• **提示本文**:

################

新・組織論vol.2「ウェルビーイング」な組織作りに必要なリーダーシップとは

新・組織論vol.2「ウェルビーイング」な組織作りに必要なリーダーシップとは

新・組織論vol.2「ウェルビーイング」な組織作りに必要なリーダーシップとは

心身ともに良好な状態であること示す概念で、組織のパフォーマンスをあげる要素としても注目されている「ウェルビーイング」。今回は「ウェルビーイング」を尊重した組織に必要なリーダーシップについて、専門家にその考え方と実践手法を聞きます。

これからのリーダーに求められるリーダーシップとは

――今回は、経営者やマネージャー層に、組織のメンバーを育ていかすためのメソッド(コーチング)を教えているコーチェットの立山さん、馬締さんにお話を伺います。個人の「ウェルビーイング」を尊重した組織が重要視されている今、リーダーにはどのような考え方が必要だとお考えでしょうか。

立山:新・組織論vol.1でもお話ししたように、「ウェルビーイング」を尊重した組織のリーダーには、意見を押し付けるのではなく、メンバーそれぞれの主体性を引き出す力が求められています。

――人をいかす組織を作るためにリーダーに必要なこととは何でしょうか?

立山:人をいかす組織を作るために重要なポイントとして、大きくは三点あると考えています。一つ目は「リーダーが全体性を開示することによりメンバーと信頼関係を築くこと」、二つ目は「メンバーの意見の『違い』の奥にある共感ポイントを探れるようになること」、そして最後に、「より大きな括りの組織に視点を持つこと」です。

リーダーが全体性を開示することでチーム内の信頼関係を築く

――まず一つ目は、「信頼関係を築く」。組織内の信頼関係はどのように築いていくと良いのでしょうか?

立山:初めてリーダーになるときは、誰しも自信が持てないですよね。私もまさに、そうでした。前職では、マーケティング部の部長としてメンバーを率いていましたが、その時の私は、不安や恐れから、皆に「がんばるよね、がんばれるよね!?」と、有無をいわさない働き方を強いていたと思います。それでは一方的なコミュニケーションとなり、信頼関係を築くことはできません。

そもそも人には360度、いろんな顔がありますよね。優しいときも怒りっぽいときも、頑固なときも優柔不断なときもある。仕事のうえでは皆、無意識に「仕事をする私はこうあるべき」という一部を見せて、残りの自分は家に置いてきていて、自分の全部の顔を出しているわけではないですよね。

################

• **実施課題**:
A - 本文の「これからのリーダーに求められるリーダーシップとは」から「き出す力が求められています。」までを含む部分を、「メンバー」を「部下」に置き換えて書き直してください。
B - 本文で立山さんが挙げている、人をいかす組織を作るための重要なポイントをすべて列挙してください。
C - ウェルビーイングな組織のリーダーシップを扱う本文を、最後の文の後から書き継いでください。

• **データ行**:

################

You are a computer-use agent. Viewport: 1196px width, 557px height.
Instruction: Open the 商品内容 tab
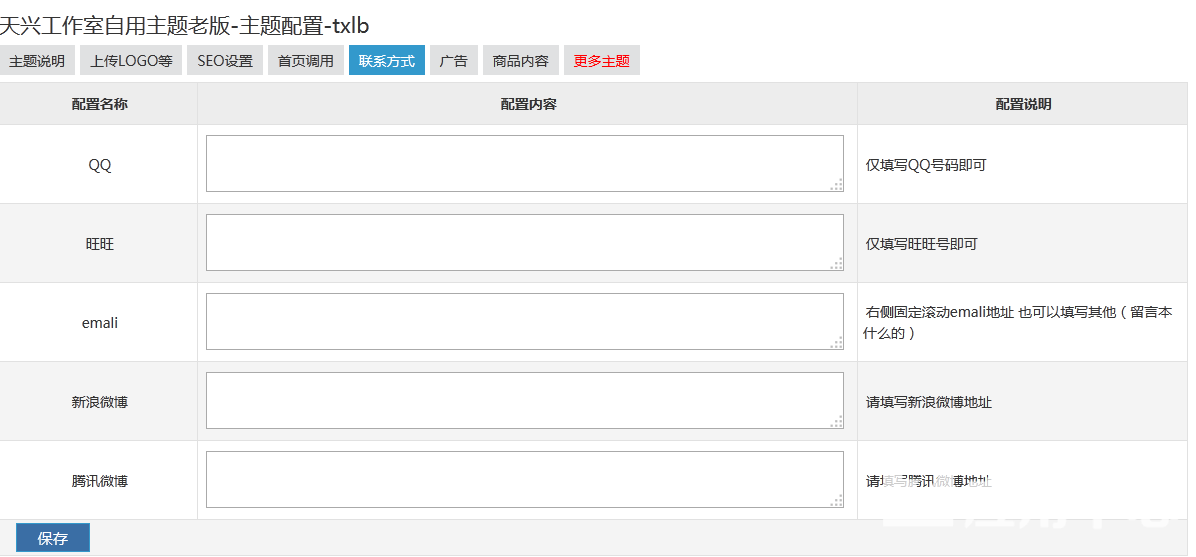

################

• **回答一覧**:
A -
これからのリーダーに求められるリーダーシップとは

――今回は、経営者やマネージャー層に、組織の部下を育ていかすためのメソッド(コーチング)を教えているコーチェットの立山さん、馬締さんにお話を伺います。個人の「ウェルビーイング」を尊重した組織が重要視されている今、リーダーにはどのような考え方が必要だとお考えでしょうか。

立山:新・組織論vol.1でもお話ししたように、「ウェルビーイング」を尊重した組織のリーダーには、意見を押し付けるのではなく、部下それぞれの主体性を引き出す力が求められています。

B -
- リーダーが全体性を開示することによりメンバーと信頼関係を築くこと
- メンバーの意見の『違い』の奥にある共感ポイントを探れるようになること
- より大きな括りの組織に視点を持つこと

C -
でも私はコーチングを学ぶ中で「自分の中に全部の顔があることを、出しても良いんだ」と感じ、ダメなところも包み隠さず見せるように意識してみたんです。そうしたら、現場の皆がサポートしてくれるようになり、距離が縮まることで、私も一方的なコミュニケーションではなく、一人ひとりと向き合えるようになりました。

つまり、メンバーと双方向の関係性を築くためには、リーダーが全部の顔という「全体性」を開示することが重要なのではないでしょうか。

リーダーが全体性を開示することでチーム内の信頼関係を築く

――なかなか立場上メンバーに弱みを見せられないと考える方も多いと思われますが、リーダーが弱みをさらけ出しても良いのですね。

馬締:リーダーから全体性を開示するのは非常に有効です。また、逆にメンバーからリーダーへとフィードバックを求めるようにすることも重要です。そこから信頼が生まれ、相談しやすい関係が築かれ、一人ひとりのウェルビーイングを意識して一人ひとりをいかせるようになります。

立山:全体性をさらけ出すのは、一見、弱くてもろいリーダーシップに見えるかもしれませんが、皆が全体性を存分に発揮して、足りないところは補い合えば良いんです。私が自分の全体性を組織に持ち込んだら、周りもそうなって、皆が心理的安全性を得られてクリエイティビティーを発揮し、自分たちならではのアイデアを打ち出せるようになりました。また私自身、ダメなところも含めて許容してもらえるんだという安心感が持てて、私の心理的安全性も育まれていきました。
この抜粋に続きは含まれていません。